Combinations requiring precautions for use: Some medicinal products can adversely affect renal function which may increase the risk of lactic acidosis, e.g. NSAIDs, including selective cyclo-oxygenase (COX) II inhibitors, ACE inhibitors, angiotensin II receptor antagonists and diuretics, especially loop diuretics. When starting or using such products in combination with metformin, close monitoring of renal function is necessary.
Medicinal products with intrinsic hyperglycaemic activity (e.g. glucocorticoids (systemic and local routes) and sympathomimetics).
More frequent blood glucose monitoring may be required, especially at the beginning of treatment. If necessary, adjust the metformin dosage during therapy with the respective medicinal product and upon its discontinuation.
Organic cation transporters (OCT): Metformin is a substrate of both transporters OCT1 and OCT2.
Co-administration of metformin with: Inhibitors of OCT1 (such as verapamil) may reduce efficacy of metformin.

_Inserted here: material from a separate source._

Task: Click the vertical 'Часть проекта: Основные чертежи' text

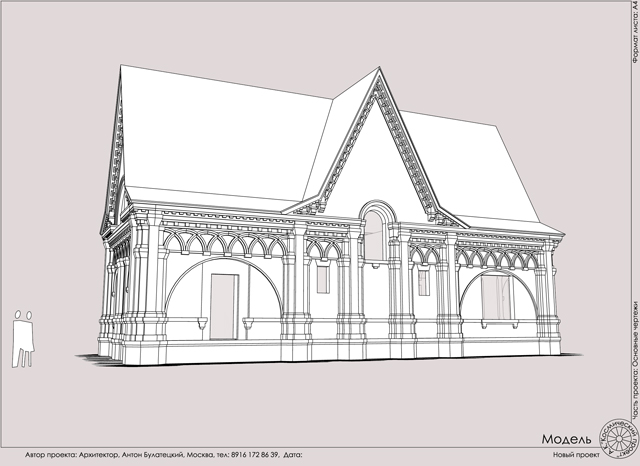Action: [x=635, y=359]
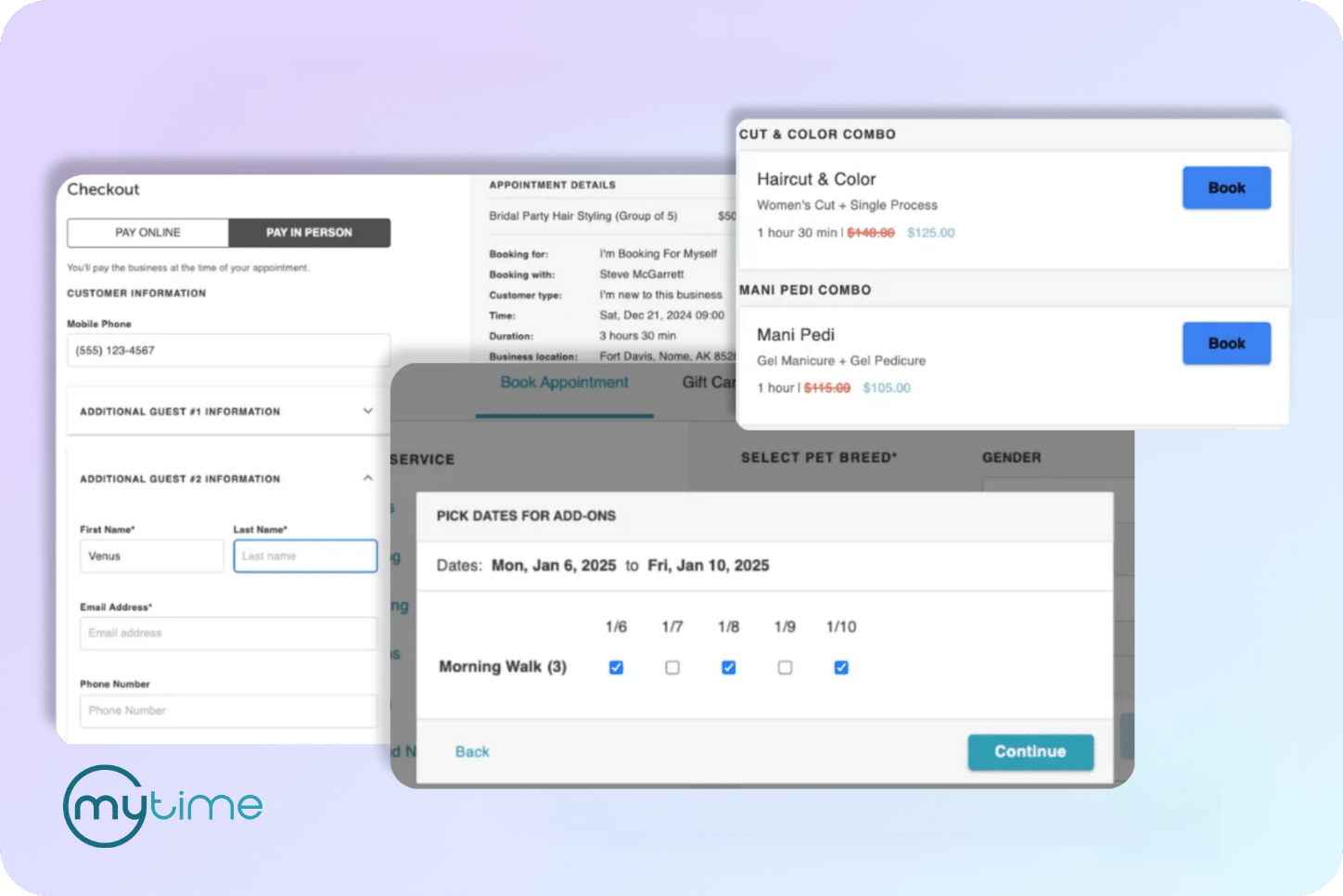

Inducers of OCT1 (such as rifampicin) may increase gastrointestinal absorption and efficacy of metformin.
Inhibitors of OCT2 (such as cimetidine, dolutegravir, ranolazine, trimethoprime, vandetanib, isavuconazole) may decrease the renal elimination of metformin and thus lead to an increase in metformin plasma concentration.
Inhibitors of both OCT1 and OCT2 (such as crizotinib, olaparib) may alter efficacy and renal elimination of metformin.
Caution is therefore advised, especially in patients with renal impairment, when these drugs are co-administered with metformin, as metformin plasma concentration may increase. If needed, dose adjustment of metformin may be considered as OCT inhibitors/Inducers may alter the efficacy of metformin.